Begin The data

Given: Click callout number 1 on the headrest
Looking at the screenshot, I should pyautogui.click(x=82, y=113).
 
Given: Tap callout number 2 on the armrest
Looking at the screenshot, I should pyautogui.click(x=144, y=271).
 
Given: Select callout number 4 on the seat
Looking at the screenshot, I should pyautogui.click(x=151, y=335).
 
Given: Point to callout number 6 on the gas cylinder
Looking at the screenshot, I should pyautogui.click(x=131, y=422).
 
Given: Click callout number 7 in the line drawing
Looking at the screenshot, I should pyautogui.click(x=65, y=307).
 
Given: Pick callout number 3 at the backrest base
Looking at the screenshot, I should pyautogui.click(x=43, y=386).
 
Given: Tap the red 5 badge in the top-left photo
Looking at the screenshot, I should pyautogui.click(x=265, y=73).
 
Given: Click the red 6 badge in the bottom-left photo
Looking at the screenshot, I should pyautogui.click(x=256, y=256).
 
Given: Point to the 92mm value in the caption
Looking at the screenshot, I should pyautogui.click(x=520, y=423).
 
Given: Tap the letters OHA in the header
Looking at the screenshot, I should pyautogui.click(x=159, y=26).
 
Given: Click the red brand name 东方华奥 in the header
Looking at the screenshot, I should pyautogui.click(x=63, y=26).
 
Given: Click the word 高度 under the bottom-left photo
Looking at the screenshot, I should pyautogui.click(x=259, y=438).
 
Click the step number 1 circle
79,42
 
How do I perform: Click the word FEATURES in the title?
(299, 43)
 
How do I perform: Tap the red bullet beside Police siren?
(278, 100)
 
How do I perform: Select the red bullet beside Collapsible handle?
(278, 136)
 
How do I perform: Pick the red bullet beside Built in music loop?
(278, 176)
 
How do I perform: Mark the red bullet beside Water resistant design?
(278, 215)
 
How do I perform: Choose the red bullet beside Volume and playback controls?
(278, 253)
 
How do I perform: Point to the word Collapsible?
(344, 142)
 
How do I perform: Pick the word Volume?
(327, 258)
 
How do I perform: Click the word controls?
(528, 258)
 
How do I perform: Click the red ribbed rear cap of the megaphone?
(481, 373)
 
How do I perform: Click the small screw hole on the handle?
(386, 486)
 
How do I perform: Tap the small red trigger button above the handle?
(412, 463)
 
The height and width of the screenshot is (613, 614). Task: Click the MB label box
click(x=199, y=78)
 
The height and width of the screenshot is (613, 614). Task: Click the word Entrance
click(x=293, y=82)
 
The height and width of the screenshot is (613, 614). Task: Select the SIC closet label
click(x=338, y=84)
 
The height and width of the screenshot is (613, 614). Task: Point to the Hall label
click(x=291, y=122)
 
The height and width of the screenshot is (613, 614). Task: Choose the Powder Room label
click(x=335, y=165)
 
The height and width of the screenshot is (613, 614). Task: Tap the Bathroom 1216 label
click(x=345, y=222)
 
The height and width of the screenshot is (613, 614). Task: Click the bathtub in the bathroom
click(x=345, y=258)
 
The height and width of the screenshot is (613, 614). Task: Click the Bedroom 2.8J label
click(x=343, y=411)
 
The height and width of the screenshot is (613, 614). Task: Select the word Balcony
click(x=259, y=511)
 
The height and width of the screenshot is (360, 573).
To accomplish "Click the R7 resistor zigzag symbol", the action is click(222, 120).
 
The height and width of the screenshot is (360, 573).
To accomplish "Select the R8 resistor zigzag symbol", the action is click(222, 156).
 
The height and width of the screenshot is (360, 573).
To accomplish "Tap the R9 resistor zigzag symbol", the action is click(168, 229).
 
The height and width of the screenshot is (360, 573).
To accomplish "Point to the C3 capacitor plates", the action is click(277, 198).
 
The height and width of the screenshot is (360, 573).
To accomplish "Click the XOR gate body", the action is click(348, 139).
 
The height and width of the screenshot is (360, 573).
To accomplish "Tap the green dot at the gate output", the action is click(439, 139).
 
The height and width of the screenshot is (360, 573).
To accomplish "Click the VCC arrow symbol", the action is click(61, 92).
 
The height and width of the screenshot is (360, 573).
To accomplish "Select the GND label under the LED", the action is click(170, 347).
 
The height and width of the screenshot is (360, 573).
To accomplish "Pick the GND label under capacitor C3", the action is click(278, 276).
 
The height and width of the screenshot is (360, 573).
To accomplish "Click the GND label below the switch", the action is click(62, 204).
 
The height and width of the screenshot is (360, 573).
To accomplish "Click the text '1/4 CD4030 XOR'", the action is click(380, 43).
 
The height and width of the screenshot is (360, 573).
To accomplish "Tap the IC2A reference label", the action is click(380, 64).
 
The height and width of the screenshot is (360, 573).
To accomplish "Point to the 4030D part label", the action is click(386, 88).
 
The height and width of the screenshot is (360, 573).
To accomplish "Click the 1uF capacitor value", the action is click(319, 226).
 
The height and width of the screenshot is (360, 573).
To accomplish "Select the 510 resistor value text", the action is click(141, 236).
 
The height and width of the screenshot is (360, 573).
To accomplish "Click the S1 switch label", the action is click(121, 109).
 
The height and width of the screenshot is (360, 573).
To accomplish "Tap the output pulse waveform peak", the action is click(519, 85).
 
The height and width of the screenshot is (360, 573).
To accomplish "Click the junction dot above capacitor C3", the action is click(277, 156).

End The data

* **Task description**: Write out every item above, line for line, without altering anything.

* **Completed task**:
Given: Click callout number 1 on the headrest
Looking at the screenshot, I should pyautogui.click(x=82, y=113).
 
Given: Tap callout number 2 on the armrest
Looking at the screenshot, I should pyautogui.click(x=144, y=271).
 
Given: Select callout number 4 on the seat
Looking at the screenshot, I should pyautogui.click(x=151, y=335).
 
Given: Point to callout number 6 on the gas cylinder
Looking at the screenshot, I should pyautogui.click(x=131, y=422).
 
Given: Click callout number 7 in the line drawing
Looking at the screenshot, I should pyautogui.click(x=65, y=307).
 
Given: Pick callout number 3 at the backrest base
Looking at the screenshot, I should pyautogui.click(x=43, y=386).
 
Given: Tap the red 5 badge in the top-left photo
Looking at the screenshot, I should pyautogui.click(x=265, y=73).
 
Given: Click the red 6 badge in the bottom-left photo
Looking at the screenshot, I should pyautogui.click(x=256, y=256).
 
Given: Point to the 92mm value in the caption
Looking at the screenshot, I should pyautogui.click(x=520, y=423).
 
Given: Tap the letters OHA in the header
Looking at the screenshot, I should pyautogui.click(x=159, y=26).
 
Given: Click the red brand name 东方华奥 in the header
Looking at the screenshot, I should pyautogui.click(x=63, y=26).
 
Given: Click the word 高度 under the bottom-left photo
Looking at the screenshot, I should pyautogui.click(x=259, y=438).
 
Click the step number 1 circle
79,42
 
How do I perform: Click the word FEATURES in the title?
(299, 43)
 
How do I perform: Tap the red bullet beside Police siren?
(278, 100)
 
How do I perform: Select the red bullet beside Collapsible handle?
(278, 136)
 
How do I perform: Pick the red bullet beside Built in music loop?
(278, 176)
 
How do I perform: Mark the red bullet beside Water resistant design?
(278, 215)
 
How do I perform: Choose the red bullet beside Volume and playback controls?
(278, 253)
 
How do I perform: Point to the word Collapsible?
(344, 142)
 
How do I perform: Pick the word Volume?
(327, 258)
 
How do I perform: Click the word controls?
(528, 258)
 
How do I perform: Click the red ribbed rear cap of the megaphone?
(481, 373)
 
How do I perform: Click the small screw hole on the handle?
(386, 486)
 
How do I perform: Tap the small red trigger button above the handle?
(412, 463)
 
The height and width of the screenshot is (613, 614). Task: Click the MB label box
click(x=199, y=78)
 
The height and width of the screenshot is (613, 614). Task: Click the word Entrance
click(x=293, y=82)
 
The height and width of the screenshot is (613, 614). Task: Select the SIC closet label
click(x=338, y=84)
 
The height and width of the screenshot is (613, 614). Task: Point to the Hall label
click(x=291, y=122)
 
The height and width of the screenshot is (613, 614). Task: Choose the Powder Room label
click(x=335, y=165)
 
The height and width of the screenshot is (613, 614). Task: Tap the Bathroom 1216 label
click(x=345, y=222)
 
The height and width of the screenshot is (613, 614). Task: Click the bathtub in the bathroom
click(x=345, y=258)
 
The height and width of the screenshot is (613, 614). Task: Click the Bedroom 2.8J label
click(x=343, y=411)
 
The height and width of the screenshot is (613, 614). Task: Select the word Balcony
click(x=259, y=511)
 
The height and width of the screenshot is (360, 573).
To accomplish "Click the R7 resistor zigzag symbol", the action is click(222, 120).
 
The height and width of the screenshot is (360, 573).
To accomplish "Select the R8 resistor zigzag symbol", the action is click(222, 156).
 
The height and width of the screenshot is (360, 573).
To accomplish "Tap the R9 resistor zigzag symbol", the action is click(168, 229).
 
The height and width of the screenshot is (360, 573).
To accomplish "Point to the C3 capacitor plates", the action is click(277, 198).
 
The height and width of the screenshot is (360, 573).
To accomplish "Click the XOR gate body", the action is click(348, 139).
 
The height and width of the screenshot is (360, 573).
To accomplish "Tap the green dot at the gate output", the action is click(439, 139).
 
The height and width of the screenshot is (360, 573).
To accomplish "Click the VCC arrow symbol", the action is click(61, 92).
 
The height and width of the screenshot is (360, 573).
To accomplish "Select the GND label under the LED", the action is click(170, 347).
 
The height and width of the screenshot is (360, 573).
To accomplish "Pick the GND label under capacitor C3", the action is click(278, 276).
 
The height and width of the screenshot is (360, 573).
To accomplish "Click the GND label below the switch", the action is click(62, 204).
 
The height and width of the screenshot is (360, 573).
To accomplish "Click the text '1/4 CD4030 XOR'", the action is click(380, 43).
 
The height and width of the screenshot is (360, 573).
To accomplish "Tap the IC2A reference label", the action is click(380, 64).
 
The height and width of the screenshot is (360, 573).
To accomplish "Point to the 4030D part label", the action is click(386, 88).
 
The height and width of the screenshot is (360, 573).
To accomplish "Click the 1uF capacitor value", the action is click(319, 226).
 
The height and width of the screenshot is (360, 573).
To accomplish "Select the 510 resistor value text", the action is click(141, 236).
 
The height and width of the screenshot is (360, 573).
To accomplish "Click the S1 switch label", the action is click(121, 109).
 
The height and width of the screenshot is (360, 573).
To accomplish "Tap the output pulse waveform peak", the action is click(519, 85).
 
The height and width of the screenshot is (360, 573).
To accomplish "Click the junction dot above capacitor C3", the action is click(277, 156).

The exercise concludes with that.